Steak with warm Asian mushroom salad
Adding a big-flavoured mushroom salad turns a simple steak into a memorable meal.
Ingredients
2 x 400g T-bone steaks, at room temperature
2 tbsp sesame oil
400g mixed Asian mushrooms, sliced
2 garlic cloves, sliced
1 bunch snake beans, trimmed
2 tbsp soy sauce
2 tbsp black vinegar
1 tbsp store-bought pickled red chilli (or 1 finely sliced red chilli)

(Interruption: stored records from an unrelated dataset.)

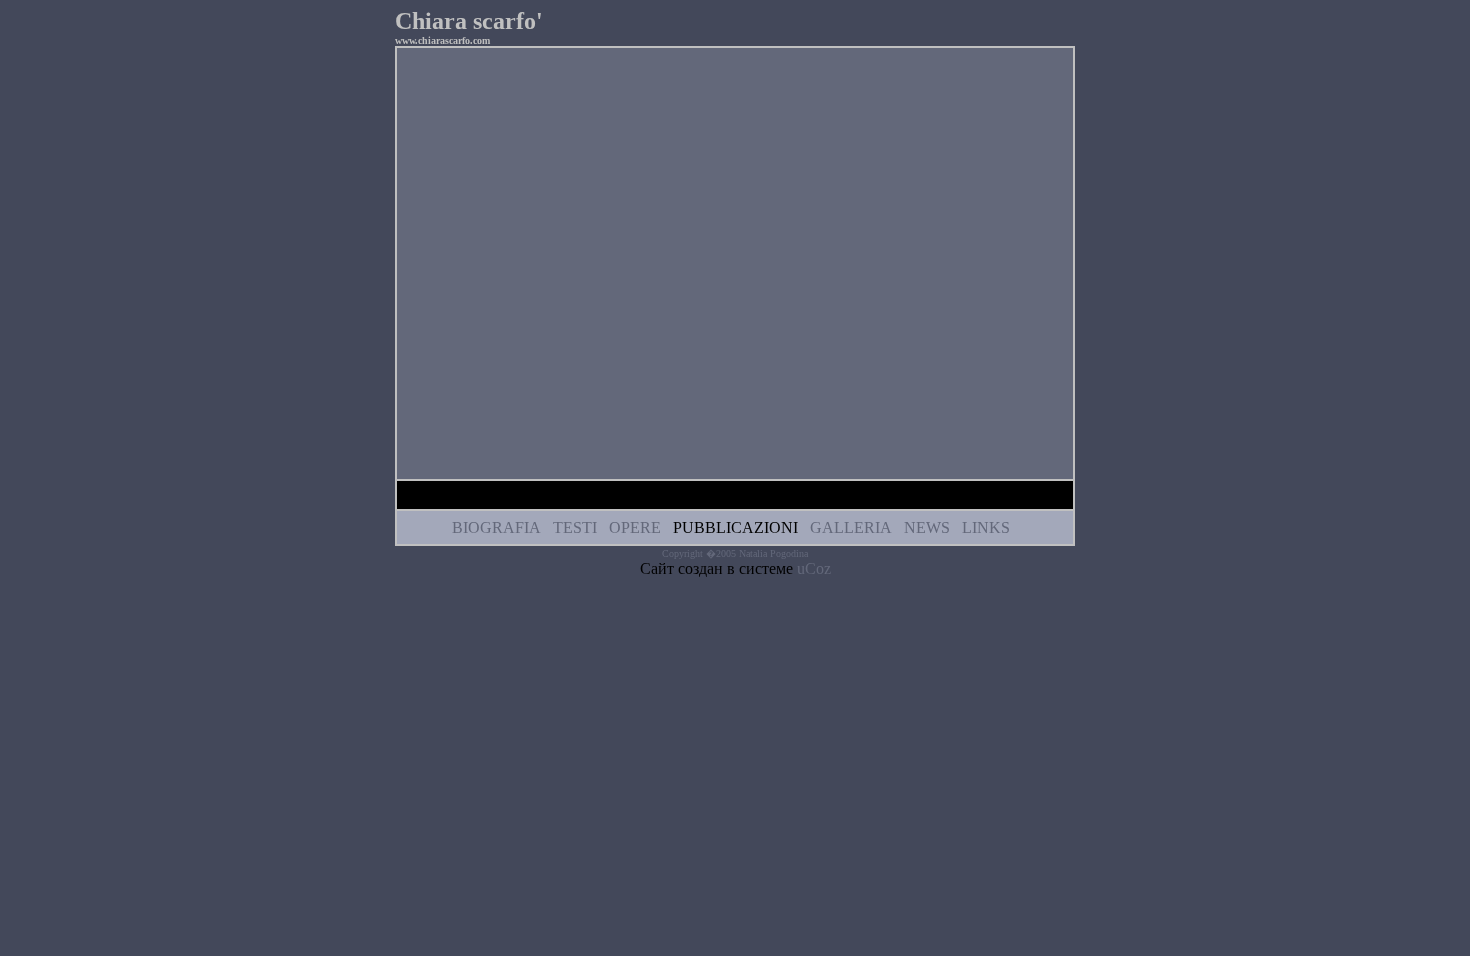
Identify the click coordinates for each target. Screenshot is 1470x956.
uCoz (814, 568)
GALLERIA (851, 527)
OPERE (635, 527)
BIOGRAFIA (496, 527)
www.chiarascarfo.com (442, 40)
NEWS (927, 527)
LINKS (986, 527)
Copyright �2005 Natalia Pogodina (735, 553)
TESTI (575, 527)
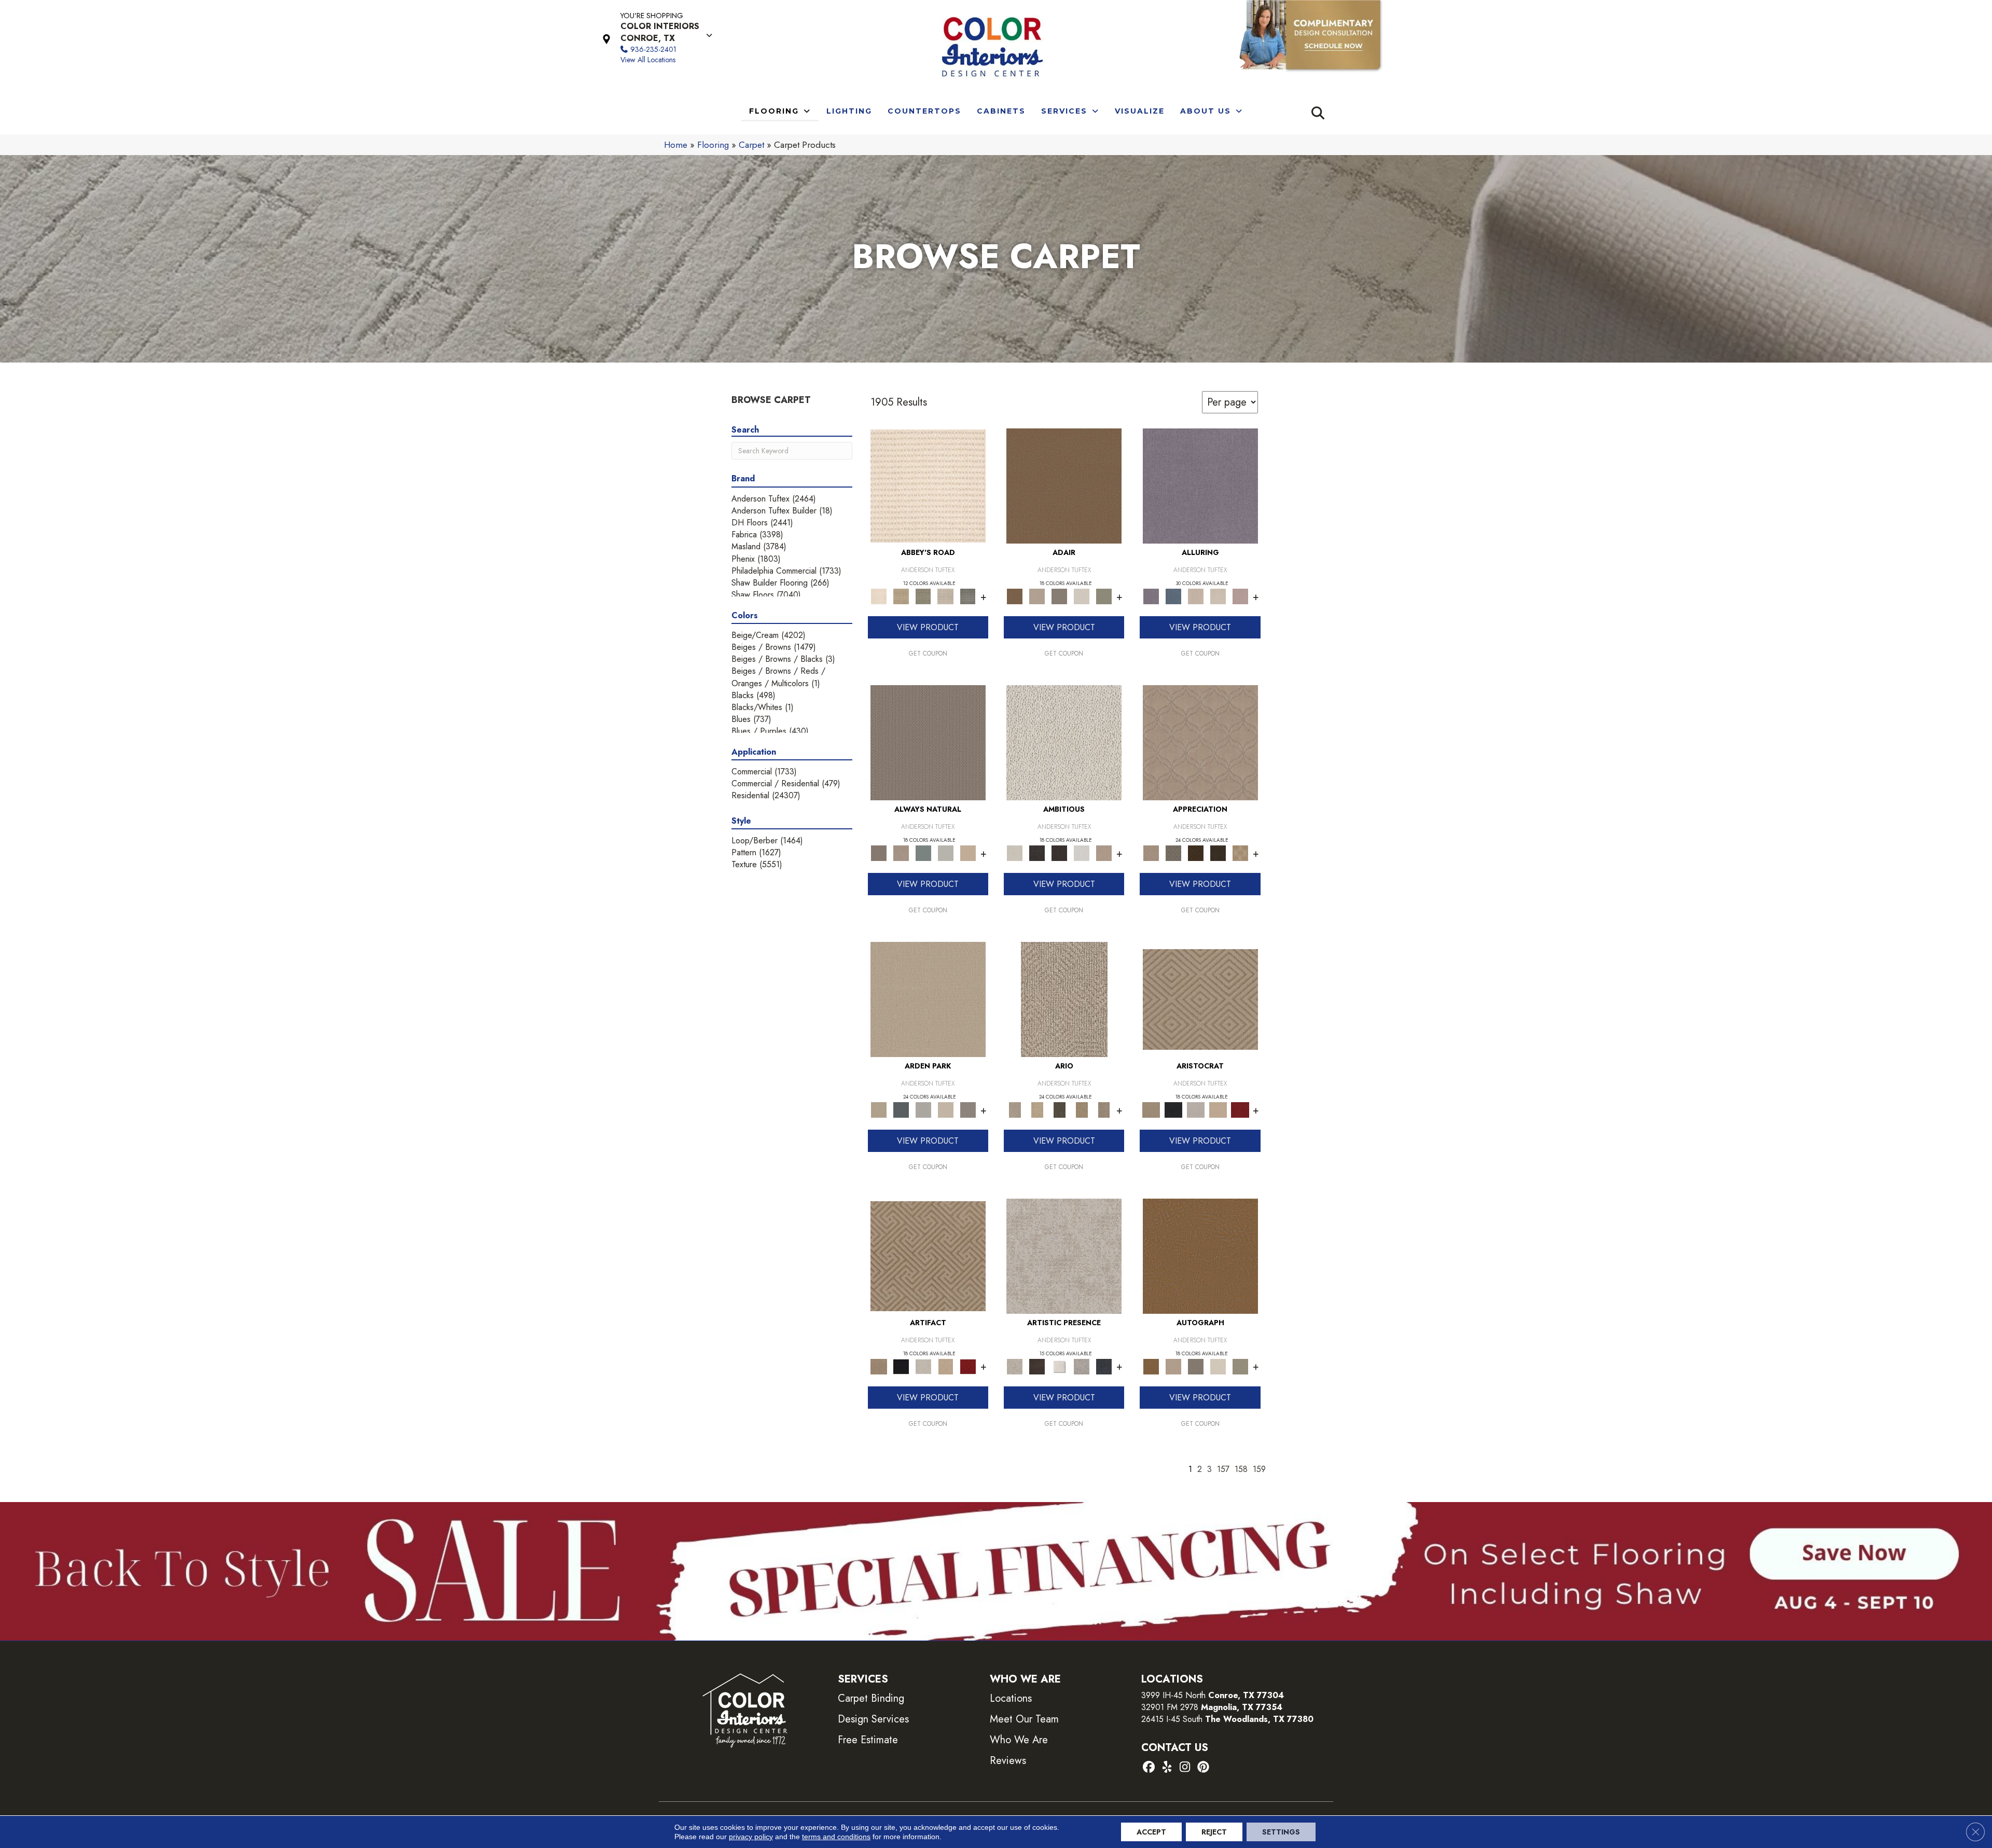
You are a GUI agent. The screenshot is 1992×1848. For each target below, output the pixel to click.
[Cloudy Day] (923, 1109)
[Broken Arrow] (1104, 1109)
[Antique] (1037, 1109)
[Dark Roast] (1059, 852)
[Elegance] (1081, 596)
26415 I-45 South (1227, 1719)
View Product (928, 627)
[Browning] (1217, 852)
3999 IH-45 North (1173, 1695)
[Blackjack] (1173, 1109)
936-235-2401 (653, 49)
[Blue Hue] (900, 1109)
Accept (1151, 1832)
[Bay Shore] (1081, 1109)
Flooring (713, 144)
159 (1259, 1469)
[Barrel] (928, 742)
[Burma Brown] (1037, 1366)
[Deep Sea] (1104, 1366)
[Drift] (945, 1109)
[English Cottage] (1104, 596)
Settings (1281, 1832)
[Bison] (1195, 852)
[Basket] (900, 852)
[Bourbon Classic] (1064, 485)
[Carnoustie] (1240, 852)
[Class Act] (1059, 596)
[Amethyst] (1200, 485)
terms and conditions (836, 1836)
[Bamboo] (900, 596)
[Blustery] (945, 852)
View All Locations (647, 59)
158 (1241, 1469)
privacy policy (751, 1836)
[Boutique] (967, 852)
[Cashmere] (1217, 1109)
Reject (1214, 1832)
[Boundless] (923, 596)
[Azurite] (1173, 596)
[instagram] (1185, 1767)
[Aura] (928, 485)
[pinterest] (1203, 1767)
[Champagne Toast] (1037, 596)
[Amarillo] (1200, 742)
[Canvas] (1064, 742)
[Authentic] (928, 999)
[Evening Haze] (967, 1109)
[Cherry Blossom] (1240, 1109)
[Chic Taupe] (945, 596)
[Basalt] (1195, 596)
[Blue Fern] (923, 852)
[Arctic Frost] (1173, 852)
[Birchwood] (1200, 999)
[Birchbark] (1217, 596)
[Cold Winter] (1081, 1366)
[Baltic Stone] (1064, 1255)
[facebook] (1148, 1767)
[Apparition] (1059, 1109)
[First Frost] (1081, 852)
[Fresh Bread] (1104, 852)
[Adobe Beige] (1064, 999)
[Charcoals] (1037, 852)
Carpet (751, 144)
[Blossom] (1240, 596)
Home (675, 144)
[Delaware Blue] (967, 596)
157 (1223, 1469)
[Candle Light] (1059, 1366)
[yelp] (1166, 1767)
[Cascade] (1195, 1109)
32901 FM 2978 (1211, 1707)
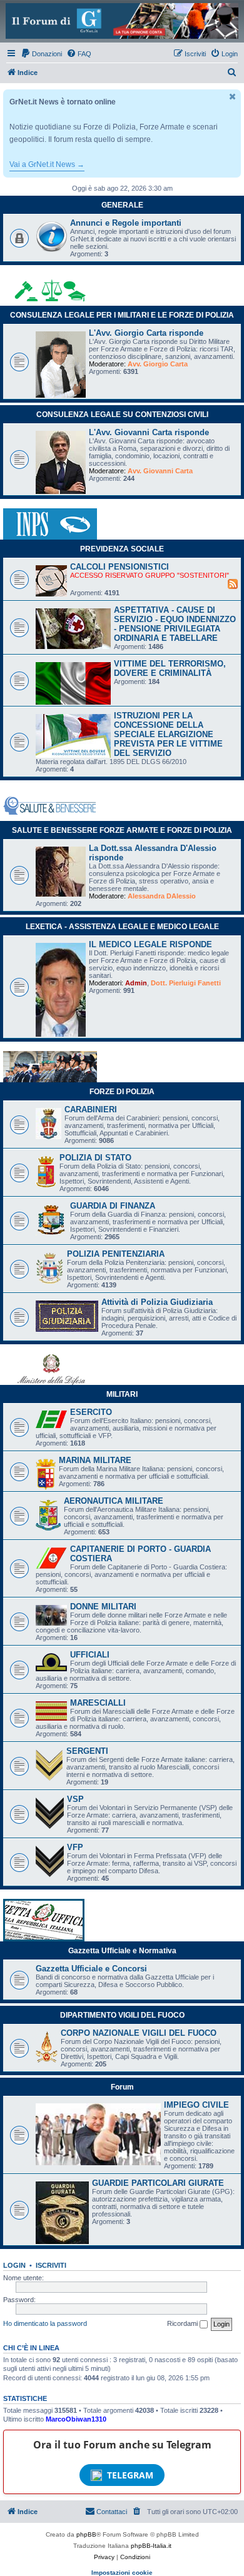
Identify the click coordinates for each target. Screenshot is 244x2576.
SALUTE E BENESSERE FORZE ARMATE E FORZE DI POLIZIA (122, 830)
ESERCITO (91, 1412)
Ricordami (183, 2323)
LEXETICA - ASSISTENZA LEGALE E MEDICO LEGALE (122, 926)
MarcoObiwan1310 (76, 2419)
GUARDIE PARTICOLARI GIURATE (158, 2183)
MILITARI (122, 1394)
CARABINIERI (90, 1109)
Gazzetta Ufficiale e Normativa (122, 1950)
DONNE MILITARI (103, 1606)
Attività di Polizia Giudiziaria (157, 1302)
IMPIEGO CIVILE (196, 2105)
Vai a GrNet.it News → (46, 164)
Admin (136, 983)
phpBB (86, 2534)
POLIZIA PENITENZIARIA (116, 1254)
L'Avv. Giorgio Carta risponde (146, 333)
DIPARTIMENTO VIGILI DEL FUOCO (122, 2015)
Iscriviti (51, 2265)
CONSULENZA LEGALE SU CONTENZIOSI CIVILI (122, 414)
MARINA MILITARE (95, 1460)
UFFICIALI (89, 1654)
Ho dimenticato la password (45, 2323)
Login (14, 2265)
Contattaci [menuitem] (111, 2511)
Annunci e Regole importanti (125, 223)
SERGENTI (87, 1751)
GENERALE (122, 205)
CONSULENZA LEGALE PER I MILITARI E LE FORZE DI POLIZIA (122, 315)
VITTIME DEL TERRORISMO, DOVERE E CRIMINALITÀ (170, 668)
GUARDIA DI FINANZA (112, 1205)
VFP (75, 1847)
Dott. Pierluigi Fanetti (186, 983)
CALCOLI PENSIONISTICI (119, 566)
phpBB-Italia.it (151, 2545)
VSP (75, 1799)
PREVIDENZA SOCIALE (122, 549)
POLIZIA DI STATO (95, 1157)
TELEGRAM (130, 2475)
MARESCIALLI (98, 1703)
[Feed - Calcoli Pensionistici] (233, 583)
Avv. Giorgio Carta (158, 364)
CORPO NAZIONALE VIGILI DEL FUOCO (138, 2033)
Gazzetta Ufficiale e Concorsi (91, 1968)
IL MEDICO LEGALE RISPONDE (150, 944)
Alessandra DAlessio (162, 896)
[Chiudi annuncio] (232, 96)
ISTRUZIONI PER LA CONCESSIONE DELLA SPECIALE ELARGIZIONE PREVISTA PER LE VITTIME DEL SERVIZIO (168, 734)
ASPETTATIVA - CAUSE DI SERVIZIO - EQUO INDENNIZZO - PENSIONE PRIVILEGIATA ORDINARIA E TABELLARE (175, 624)
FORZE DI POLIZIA (122, 1091)
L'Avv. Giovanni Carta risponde (149, 432)
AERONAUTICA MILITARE (113, 1501)
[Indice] (122, 21)
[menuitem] (41, 53)
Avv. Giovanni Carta (160, 471)
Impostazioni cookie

1 cup Thai basil, to serve
Method
Step 1
Brush the steaks with a little sesame oil and season with salt and pepper. Heat a large heavy-based frying pan over high heat. Add the steaks and cook for 6 minutes each side (for medium). Remove and set aside to rest for 5 minutes.
Step 2
Add remaining oil to the same pan, then add the mushrooms and garlic. Season with pepper and cook for 6 minutes. Set aside.
Step 3
Meanwhile, blanch the snake beans in boiling salted water for 6 minutes. Drain and refresh in iced water.
Step 4
To make the dressing, whisk the soy sauce, vinegar and pickled (or sliced) chilli together in a medium bowl. Gently toss the mushrooms in the dressing. Serve the steaks with warm mushroom salad, snake beans and garnish with Thai basil.